• [Task brief]
Working through the records below, count the lines that include "size". The reply is that number alone.

============

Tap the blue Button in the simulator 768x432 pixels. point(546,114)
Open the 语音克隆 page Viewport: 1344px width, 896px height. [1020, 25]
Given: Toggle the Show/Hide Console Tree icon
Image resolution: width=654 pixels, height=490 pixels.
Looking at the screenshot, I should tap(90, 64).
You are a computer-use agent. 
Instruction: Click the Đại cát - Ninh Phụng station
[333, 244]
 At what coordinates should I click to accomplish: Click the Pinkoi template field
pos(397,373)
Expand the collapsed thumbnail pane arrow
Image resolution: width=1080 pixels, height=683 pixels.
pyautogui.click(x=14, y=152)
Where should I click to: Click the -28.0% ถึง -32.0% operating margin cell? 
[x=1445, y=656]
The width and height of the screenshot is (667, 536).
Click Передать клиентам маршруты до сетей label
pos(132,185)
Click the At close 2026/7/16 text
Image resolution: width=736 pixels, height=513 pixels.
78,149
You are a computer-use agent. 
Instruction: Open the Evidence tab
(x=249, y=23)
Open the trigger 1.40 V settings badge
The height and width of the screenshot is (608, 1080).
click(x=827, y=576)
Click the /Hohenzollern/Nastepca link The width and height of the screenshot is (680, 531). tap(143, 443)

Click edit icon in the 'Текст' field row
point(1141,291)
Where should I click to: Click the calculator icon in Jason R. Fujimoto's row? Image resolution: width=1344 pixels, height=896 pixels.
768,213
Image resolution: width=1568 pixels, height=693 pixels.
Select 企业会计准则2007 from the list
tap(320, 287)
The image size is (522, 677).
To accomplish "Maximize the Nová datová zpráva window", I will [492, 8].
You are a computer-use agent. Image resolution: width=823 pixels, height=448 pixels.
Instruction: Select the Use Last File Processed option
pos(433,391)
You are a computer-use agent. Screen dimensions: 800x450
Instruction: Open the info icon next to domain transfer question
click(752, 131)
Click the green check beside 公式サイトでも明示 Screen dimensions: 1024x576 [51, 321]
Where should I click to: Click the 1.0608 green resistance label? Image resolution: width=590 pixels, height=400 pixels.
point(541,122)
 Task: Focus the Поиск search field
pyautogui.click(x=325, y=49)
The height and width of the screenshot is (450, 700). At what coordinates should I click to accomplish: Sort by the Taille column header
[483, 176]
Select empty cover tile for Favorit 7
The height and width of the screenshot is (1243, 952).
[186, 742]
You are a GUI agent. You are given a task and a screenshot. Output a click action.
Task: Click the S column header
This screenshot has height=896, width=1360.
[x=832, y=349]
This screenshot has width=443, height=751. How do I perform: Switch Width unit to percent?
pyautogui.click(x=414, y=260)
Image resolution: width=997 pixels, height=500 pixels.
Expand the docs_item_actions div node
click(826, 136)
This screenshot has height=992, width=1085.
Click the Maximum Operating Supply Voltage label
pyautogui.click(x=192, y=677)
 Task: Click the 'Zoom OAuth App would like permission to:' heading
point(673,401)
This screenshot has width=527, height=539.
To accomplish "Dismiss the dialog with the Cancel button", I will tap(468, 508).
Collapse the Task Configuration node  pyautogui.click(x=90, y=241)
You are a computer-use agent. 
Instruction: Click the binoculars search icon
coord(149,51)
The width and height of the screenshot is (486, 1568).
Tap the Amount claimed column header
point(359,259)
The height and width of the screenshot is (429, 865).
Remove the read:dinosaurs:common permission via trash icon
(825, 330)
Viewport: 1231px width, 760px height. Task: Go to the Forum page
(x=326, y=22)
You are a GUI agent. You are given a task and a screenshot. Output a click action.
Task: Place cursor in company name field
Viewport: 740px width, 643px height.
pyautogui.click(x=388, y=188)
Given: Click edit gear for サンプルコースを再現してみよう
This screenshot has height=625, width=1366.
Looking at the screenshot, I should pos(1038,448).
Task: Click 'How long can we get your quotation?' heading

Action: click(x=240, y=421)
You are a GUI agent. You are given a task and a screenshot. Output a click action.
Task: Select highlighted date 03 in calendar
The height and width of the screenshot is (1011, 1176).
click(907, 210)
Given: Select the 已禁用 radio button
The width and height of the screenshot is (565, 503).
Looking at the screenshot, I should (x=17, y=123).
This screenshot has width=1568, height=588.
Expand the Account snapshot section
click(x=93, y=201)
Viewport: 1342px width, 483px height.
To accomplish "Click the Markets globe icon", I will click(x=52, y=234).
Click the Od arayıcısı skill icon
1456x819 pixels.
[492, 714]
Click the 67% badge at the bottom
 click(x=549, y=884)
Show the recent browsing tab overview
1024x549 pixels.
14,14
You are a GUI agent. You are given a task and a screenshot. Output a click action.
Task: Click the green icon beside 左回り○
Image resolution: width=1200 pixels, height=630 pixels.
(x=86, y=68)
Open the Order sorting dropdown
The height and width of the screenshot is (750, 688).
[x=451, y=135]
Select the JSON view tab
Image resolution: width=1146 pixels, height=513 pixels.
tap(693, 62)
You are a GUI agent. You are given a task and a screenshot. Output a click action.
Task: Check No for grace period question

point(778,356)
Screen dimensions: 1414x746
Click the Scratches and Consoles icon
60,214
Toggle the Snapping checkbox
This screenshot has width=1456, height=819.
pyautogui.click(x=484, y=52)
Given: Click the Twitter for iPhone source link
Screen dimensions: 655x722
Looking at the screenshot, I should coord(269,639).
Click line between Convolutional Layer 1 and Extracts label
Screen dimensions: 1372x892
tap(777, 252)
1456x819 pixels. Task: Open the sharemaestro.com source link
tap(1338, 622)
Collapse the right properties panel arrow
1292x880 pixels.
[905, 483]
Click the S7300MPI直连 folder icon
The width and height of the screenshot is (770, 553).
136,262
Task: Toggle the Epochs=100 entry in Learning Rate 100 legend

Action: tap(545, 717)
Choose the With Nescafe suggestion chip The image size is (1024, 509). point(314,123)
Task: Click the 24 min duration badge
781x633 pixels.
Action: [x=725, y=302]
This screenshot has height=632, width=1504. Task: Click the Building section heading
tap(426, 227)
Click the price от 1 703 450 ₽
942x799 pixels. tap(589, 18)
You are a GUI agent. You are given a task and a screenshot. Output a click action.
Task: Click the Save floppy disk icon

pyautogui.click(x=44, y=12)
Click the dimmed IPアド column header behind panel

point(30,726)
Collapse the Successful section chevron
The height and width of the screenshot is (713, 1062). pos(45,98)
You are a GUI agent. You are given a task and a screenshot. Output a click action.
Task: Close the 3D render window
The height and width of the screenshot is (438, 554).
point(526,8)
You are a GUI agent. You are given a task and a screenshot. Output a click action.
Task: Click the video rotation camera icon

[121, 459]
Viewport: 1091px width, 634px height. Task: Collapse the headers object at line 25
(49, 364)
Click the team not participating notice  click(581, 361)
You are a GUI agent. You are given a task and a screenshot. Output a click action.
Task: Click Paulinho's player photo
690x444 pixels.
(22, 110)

============

• [Your solution]
2